Stuart didn’t cost much in trade — a second-round draft pick in 2016 and a sixth-round pick in 2017. Many Avalanche fans were disappointed the team didn’t acquire a “marquee” defensemen. (To their credit, they tried, but Sakic stated neither Matt Niskanen nor Brooks Orpik would even visit Colorado. If they had, they’d probably be Avalanche.) Nonetheless, according to Sakic, the Avs got exactly what they wanted.
Brad Stuart’s Playing Style
Stuart is a stay-at-home defenseman, the type of player who takes few offensive-zone risks but is big on checks and blocked shots. He’s known for his neutral-zone checks in particular.
Stuart has the ability to regularly disrupt on-coming offensive rushes. He’s a good-sized player at 6-foot-2, 215 pounds. He uses that size to advantage by creating an obstacle for opposing forwards. He’s also a big hitter — as captain Gabriel Landeskog discovered to his detriment. Despite that incident, Stuart’s not dirty player, and he’s rarely seen more than 40 penalty minutes in a season.
Stuart is a good skater. According to The Hockey News, Stuart makes sound outlet passes and has a solid shot. He’s somewhat effective on the power play, but better on the penalty kill. The 34-year-old Stuart is a left-hand shot.
Detractors state he’s not a natural puck-handler. He’s not a big points producer either.
Erik Johnson’s Playing StyleErik Johnson is prime example of a two-way defenseman. He manages that balance between pinching in on the offense and protecting his zone. He’s got a bomb of a shot from the point and an accurate one-timer.
Something Johnson is especially known for is his skating. He’s a smooth, powerful skater reminiscent of a galloping horse. A big guy at 6-foot-4, 232 pounds, he’s also near-impossible to knock off his skates. In fact, many skaters such as David Backes (who’s no shrinking violet) have gone in for the check and have themselves ended up ice-bound while Johnson skates on. His transition skating is flawless.
Johnson’s repertoire includes a strong coast-to-coast play no scorer would turn his nose up at. He can effect the spin-o-rama, he can deke, he can dangle. And when he possesses the puck, it tends to stay on his stick — no matter how many opponents he goes through.
Goal vs. Edmonton Oilers:
The main flaw detractors point out is that he’s occasionally out of position. Some people question why he doesn’t indulge in more “crash and bang” style of play, considering his size.

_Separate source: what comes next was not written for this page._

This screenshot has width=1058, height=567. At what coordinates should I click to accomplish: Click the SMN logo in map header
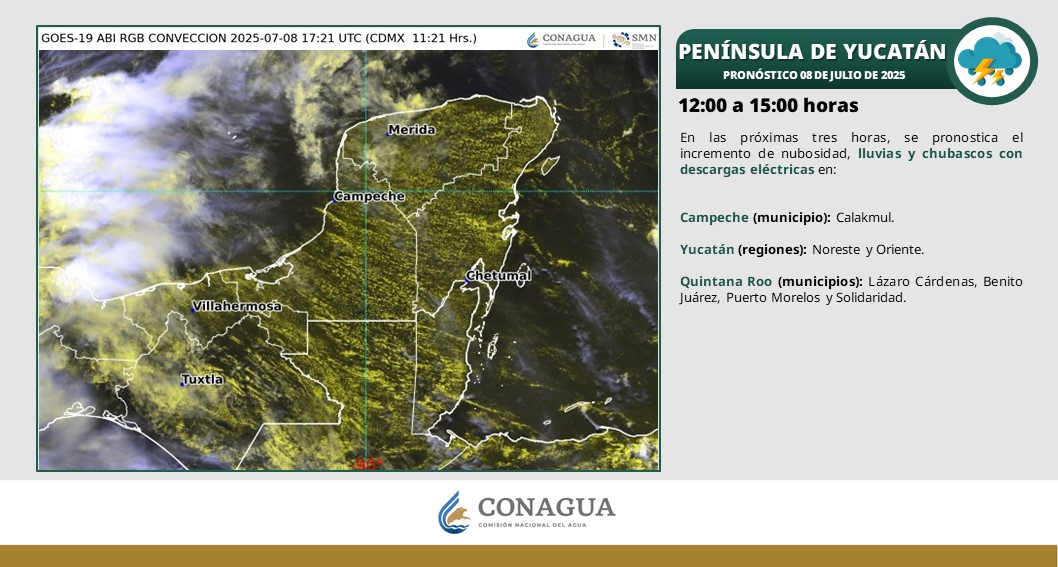(634, 39)
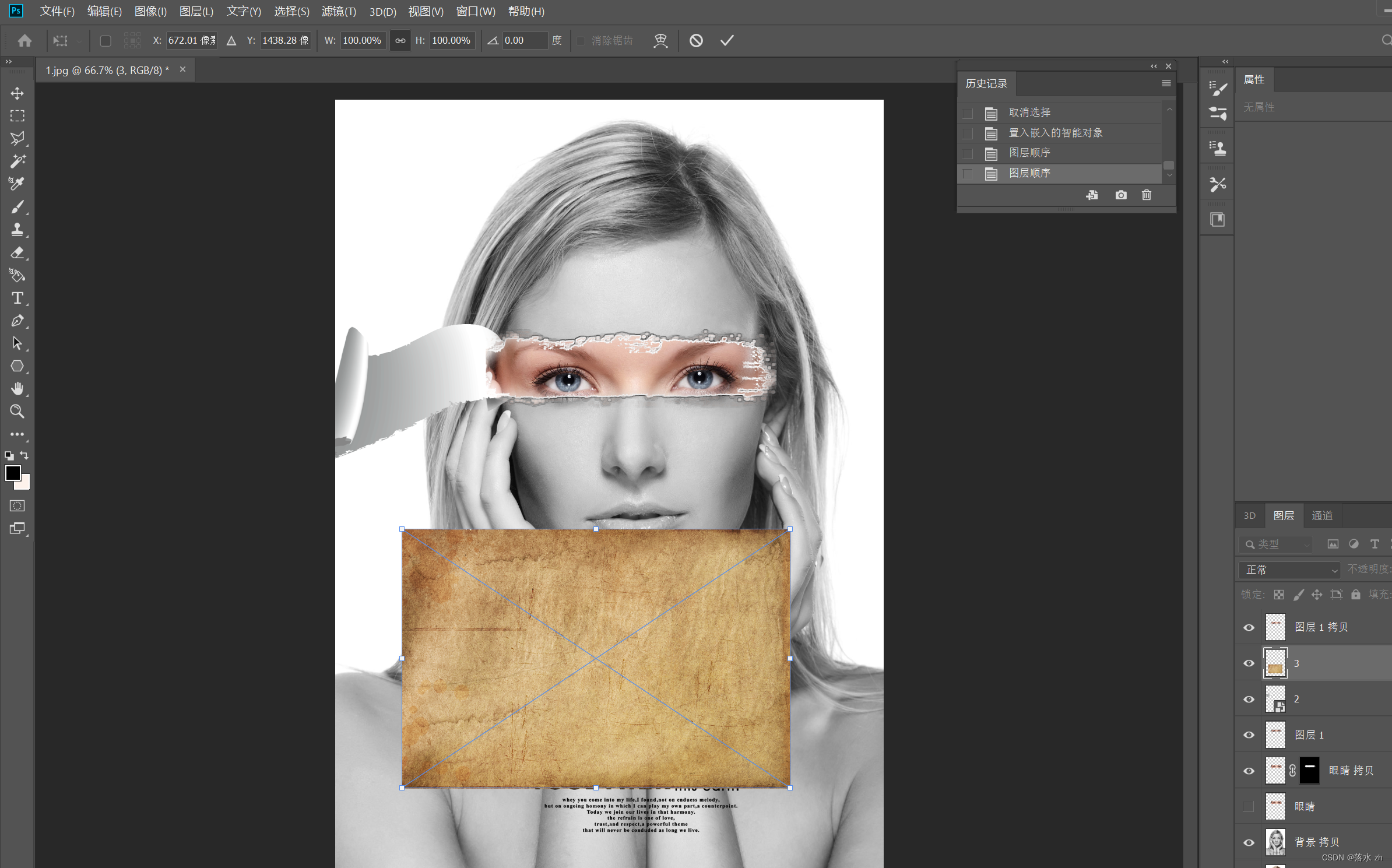Select the Magic Wand tool
The width and height of the screenshot is (1392, 868).
tap(17, 161)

A right-hand shot, which is a boon amongst NHL defensemen, the 26-year-old Johnson is what head coach Patrick Roy calls a “skill player.”
In any case, being opposing shots is a boon. Hockey tactics pair lefties with righties — a fact to which Johnson himself has alluded. Johnson sees big minutes in games against the top lines and is a force on the power play. Stuart’s minutes with San Jose averaged less, but he’s capable of logging similar ice time to Johnson, though he’s unlikely to see power play time.
Both players have had ups and downs in their careers. In the 2013-14 season, Johnson matched his career-high in points with 39. His career low, though, was the previous year — only four points in 31 games, none of them goals. Stuart hit 39 points in the 2003-04 season but earned only five points in 27 games in 2006-07. Both players are split pretty evenly in the plus/minus category.
One of the biggest differences comes in their playoff experience. The 2014 playoffs were Johnson’s first. Stuart has an impressive 142 playoff games to his name.
How Johnson and Stuart Will Work Together
Truth be told, Stuart is not radically different from Johnson’s former defensive partner, Jan Hejda. The pair will likely work similarly together. Johnson will pinch in, Stuart will hold the fort. Stuart will crash and bang, Johnson will play keepaway with hapless opponents.
The big question is if Stuart can keep up with Johnson’s skating. It may not come up much — it didn’t come up a lot with Hejda. However, if coach Roy keeps with his system, requiring defensemen to pinch in, including the stay-at-home types… well, one or the other should make it back.
The other question is chemistry. Johnson and Hejda had it. When they were in sync, which was often, they transitioned like a well-oiled machine. Johnson has said he feels comfortable playing with just about anyone (as long as they’re a left-hand shot). Stuart has played with five teams besides the Avalanche over 15 years, so he probably feels the same way.
In the end, Johnson and Stuart look to make a solid defensive pairing.